*EXCERPT PROVIDED*:
+++++

3. Failure to meet aggregate testing requirements
“Coarse aggregates, fine aggregates and lightweight aggregates, oh my!” Like Dorothy and her “lions and tigers and bears” in the Wizard of Oz, plant staff tends to be understandably daunted by all the required documentation and certifications required for aggregates used in mix designs. Section 2.1.2 in the NPCA QC Manual clearly outlines all the required testing and conformance requirements for any type of aggregate used, although with a cursory glance, a plant could overlook certain requisites.
If the plant is dealing with strictly fine and coarse aggregates, then the aggregates must adhere to ASTM C33, “Standard Specification for Concrete Aggregates.” If the plant also uses lightweight aggregates, the aggregates should adhere to ASTM C330, “Standard Specification for Lightweight Aggregates for Structural Concrete.” For aggregates conforming to ASTM C33, a letter of conformance or testing records is required annually to indicate compliance (and therefore are nonreactive and stable). If the plant uses lightweight aggregates, then it will need to obtain an annual letter of conformance or testing records stating that the aggregates meet ASTM C330.

+++++

*SUPPLIED DATA*:

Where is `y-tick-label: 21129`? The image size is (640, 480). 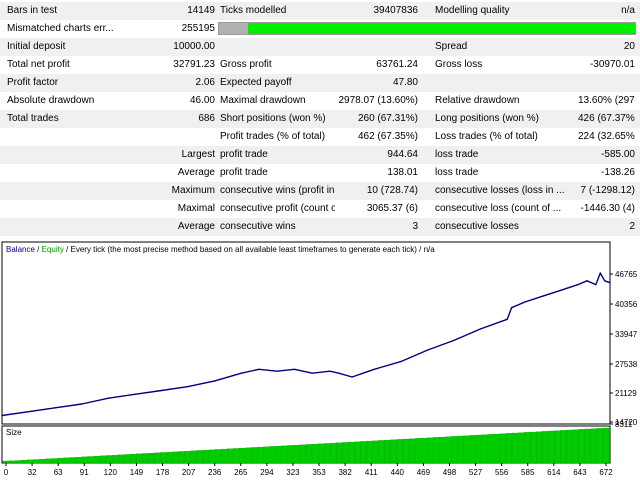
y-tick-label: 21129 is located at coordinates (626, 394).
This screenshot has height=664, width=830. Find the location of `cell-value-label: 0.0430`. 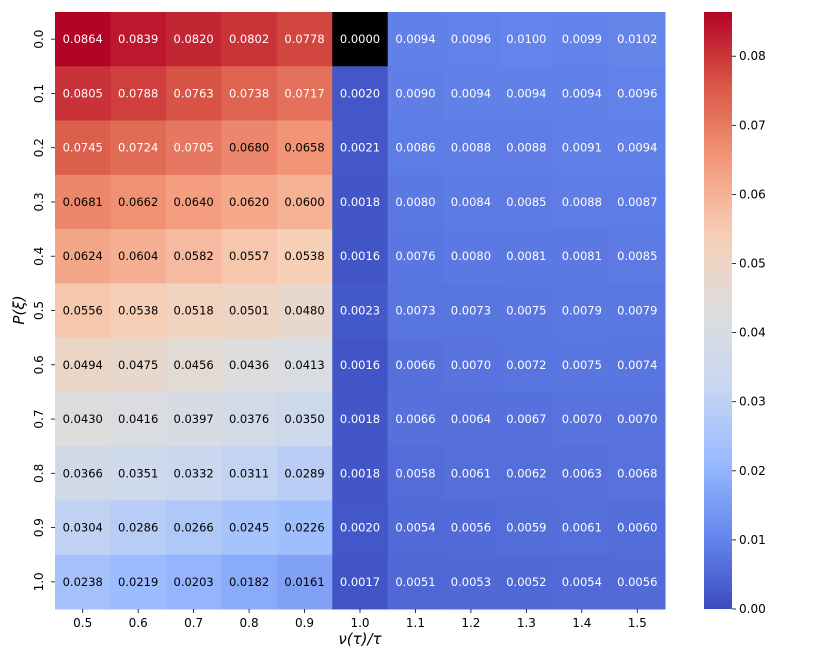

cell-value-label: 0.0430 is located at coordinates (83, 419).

+++++

*WHAT TO DO*:
[1] Reproduce the passage of the aggregate testing excerpt from "3. Failure to" up to and including "overlook certain requisites.".
[2] According to the aggregate testing excerpt, which section of the NPCA QC Manual sets out the testing and conformance requirements for aggregates?
[3] Summarize the aggregate testing excerpt in two sentences.

*OUTPUTS BY TASK*:
[1]
3. Failure to meet aggregate testing requirements
“Coarse aggregates, fine aggregates and lightweight aggregates, oh my!” Like Dorothy and her “lions and tigers and bears” in the Wizard of Oz, plant staff tends to be understandably daunted by all the required documentation and certifications required for aggregates used in mix designs. Section 2.1.2 in the NPCA QC Manual clearly outlines all the required testing and conformance requirements for any type of aggregate used, although with a cursory glance, a plant could overlook certain requisites.

[2] Section 2.1.2

[3] Section 2.1.2 of the NPCA QC Manual outlines the testing and conformance requirements for all aggregates, though a plant may overlook some of them at a cursory glance. Fine and coarse aggregates must adhere to ASTM C33 and lightweight aggregates to ASTM C330, and in each case the plant needs an annual letter of conformance or testing records showing compliance.